:: Page excerpt ::
----- Original Message ----- From: "Wouter Zoons" <[EMAIL PROTECTED]>
To: "Stefan Siegl" <[EMAIL PROTECTED]>
Cc: <[EMAIL PROTECTED]>
Sent: Wednesday, October 27, 2004 5:11 AM
Subject: Re: [Andromda-user] How to model exceptions correctly



One additional question, though. As far as I understand this, it is only
possible to model exceptions that will be thrown by all business methods
of the model class. So if I want a business method test() to throw only
exception E1 while method test2() should throw only E2, it is not
possible?


this is not possible, we've had discussions about this almost 2 years ago now, the bottom line is that it is a good practice (and this is my personal experience too) to have the services only throw a single exception (in which you wrap the actual exception)

-- Actually it is possible, you can just draw a dependency from the operation to the exception(s) that you want thrown for that particular operation (or you can do it from the <<Service>> as well, either way.

there are many reasons I like this concept, but the most important one is
the straightforward integration with the presentation layer .. also,
specific exceptions are changed/added often because method implementations
can change a lot and if you model them explicitely you are changing the
signatures each time .. if you have a wrapper exception you don't need to
worry about this

anyway, the most important reason for me is that writing the Struts code
(controller implementation) does not change when updating the services


if you really would like to have this support I guess it should be possible to model it and have it properly rendered for a single operation .. but it's not the area on which I focus in AndroMDA ..

:: Given problem A ::
Copy the mailing-list reply about modeling exceptions, starting at the words "One additional question, though." and stopping after "well, either way.", and rename "dependency" to "association" throughout that passage.
:: Given problem B ::
Write what comes next in the mailing-list reply about modeling exceptions, picking up after its last sentence.
The entries further down have nothing to do with any of this.

:: Material supplied ::
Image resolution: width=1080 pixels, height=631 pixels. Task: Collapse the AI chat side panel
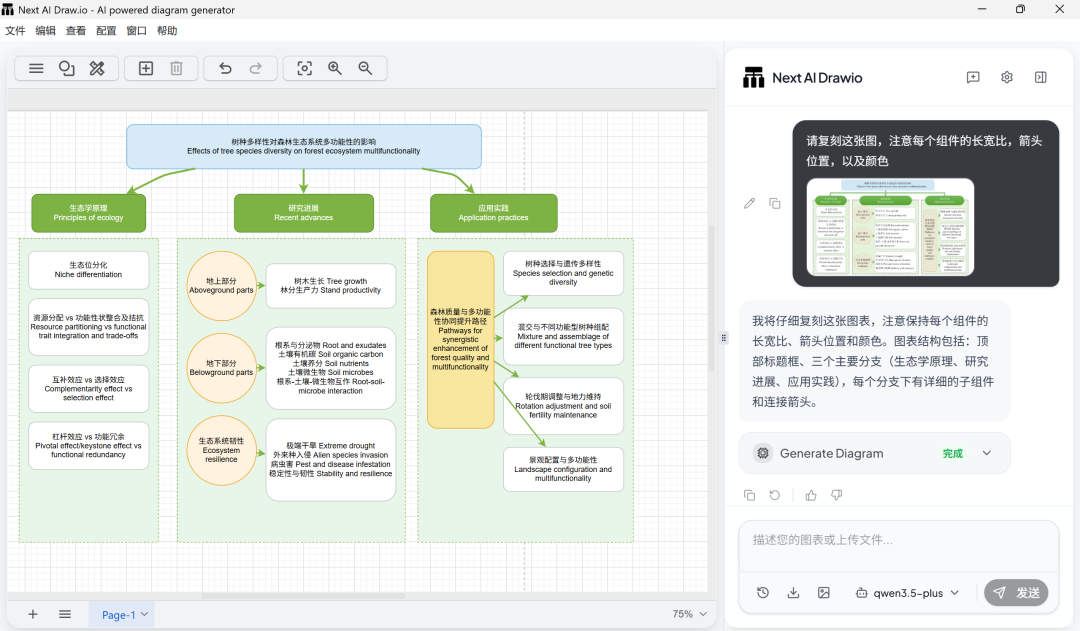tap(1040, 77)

...

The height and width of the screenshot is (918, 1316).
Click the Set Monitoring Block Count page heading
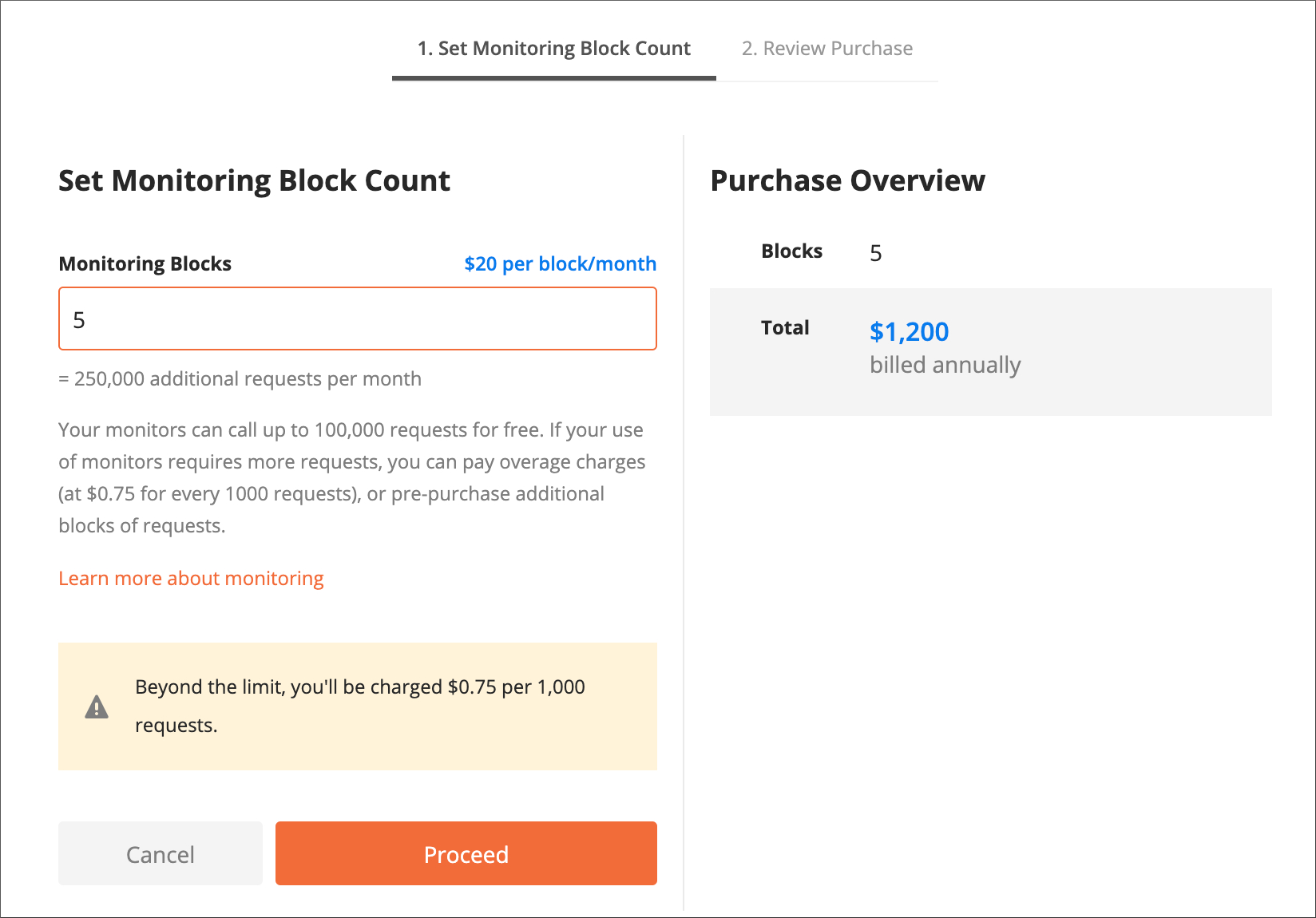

:: Final answer A ::
One additional question, though. As far as I understand this, it is only
possible to model exceptions that will be thrown by all business methods
of the model class. So if I want a business method test() to throw only
exception E1 while method test2() should throw only E2, it is not
possible?


this is not possible, we've had discussions about this almost 2 years ago now, the bottom line is that it is a good practice (and this is my personal experience too) to have the services only throw a single exception (in which you wrap the actual exception)

-- Actually it is possible, you can just draw a association from the operation to the exception(s) that you want thrown for that particular operation (or you can do it from the <<Service>> as well, either way.

:: Final answer B ::
Wouldn't it be helpful to integrate this behaviour as well? The only
solutions that come direclty to my mind have flaws, but I will briefly
describe them, perhaps they are ok.
1) add a tagged value to the method that describes all exceptions that
are thrown. Problem here is that the name of the Exceptions must be
entered by hand (including the package name) and no support by the
modelling tool is provided if a Exception class is renamed or refactored
to another package.
2) Define the exceptions as dependencies put add a tagged value to the
dependency defining for which method of the service this exception
should be thrown (perhaps as a regular expression).

What do you think about that?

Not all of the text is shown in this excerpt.